(Collected data)
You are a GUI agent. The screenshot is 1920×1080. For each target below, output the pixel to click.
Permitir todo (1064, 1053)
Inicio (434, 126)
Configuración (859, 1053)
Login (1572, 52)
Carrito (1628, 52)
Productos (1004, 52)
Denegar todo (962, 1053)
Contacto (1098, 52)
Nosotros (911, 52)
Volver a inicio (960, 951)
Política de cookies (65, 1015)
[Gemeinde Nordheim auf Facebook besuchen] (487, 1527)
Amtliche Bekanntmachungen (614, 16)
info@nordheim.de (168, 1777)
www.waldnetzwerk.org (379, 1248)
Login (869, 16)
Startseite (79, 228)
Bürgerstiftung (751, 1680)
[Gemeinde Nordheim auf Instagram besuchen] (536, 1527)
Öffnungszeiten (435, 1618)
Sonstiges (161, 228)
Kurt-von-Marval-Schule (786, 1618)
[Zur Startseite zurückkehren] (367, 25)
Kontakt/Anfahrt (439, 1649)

* [Work task]
Reproduce exactly the lines above from the line with "Configuración (859, 1053)" to the line with "Kurt-von-Marval-Schule (786, 1618)", including both, and add nothing.

* [Output for this exercise]
Configuración (859, 1053)
Login (1572, 52)
Carrito (1628, 52)
Productos (1004, 52)
Denegar todo (962, 1053)
Contacto (1098, 52)
Nosotros (911, 52)
Volver a inicio (960, 951)
Política de cookies (65, 1015)
[Gemeinde Nordheim auf Facebook besuchen] (487, 1527)
Amtliche Bekanntmachungen (614, 16)
info@nordheim.de (168, 1777)
www.waldnetzwerk.org (379, 1248)
Login (869, 16)
Startseite (79, 228)
Bürgerstiftung (751, 1680)
[Gemeinde Nordheim auf Instagram besuchen] (536, 1527)
Öffnungszeiten (435, 1618)
Sonstiges (161, 228)
Kurt-von-Marval-Schule (786, 1618)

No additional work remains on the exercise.